She paused to brush gently at her faded skirts, smoothing the material: an echo, a memory of how things must have been, before saying, "There's a road —"

There's a road up by the highway, you may have seen it, that rounds a low hill. A perfect place, Sebastian, said. Sebastian, my brother, said.

Somewhere a book said that just as we all wish to consume something we also have something to give. Tragedy is when you live your life without discovering what it is you have to give. Cruelty is when you have something to give, but do not — and Sebastian? Sebastian was neither tragic nor cruel, but something else: a man without definition, a man with appetites, but also with a true gift, greatness to give. Sebastian is my brother and if you ever had the pleasure or misfortune to make his acquaintance then you, too, would know that definitions fail to catch him. Sebastian was my brother, and Sebastian was… Sebastian.

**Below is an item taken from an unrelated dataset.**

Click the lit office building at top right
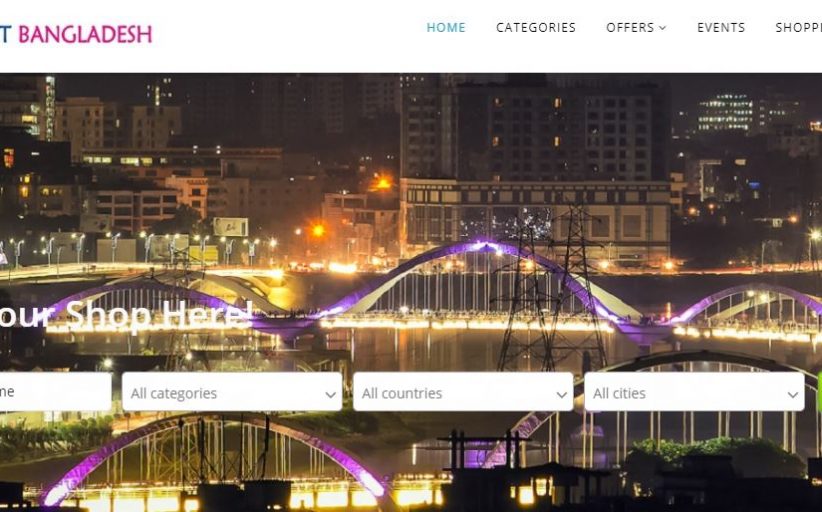 725,113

"That road," he said to me a year, maybe a year and some months, for the world rarely listens to real anniversaries, "is perfect." Where it curls around the low hill, he did his building., Because Sebastian is the oldest by some years and some months, because I rarely pay attention to details of time, Mamma and Poppa left him some money. Not enough for true luxury, but more than enough for a man like Sebastian to begin.

Mamma adored Sebastian. She would sit in the drawing room in the afternoons and simply talk about Sebastian like his was a face that decorated the lobby of the Odeon and not her flesh and blood. "That Sebastian" she would saw, fanning herself and sipping the sweet drinks that I would make her, "is a man like no other," and I would agree, for I, too, say his as a face that could possibly flicker and shine in a matinee.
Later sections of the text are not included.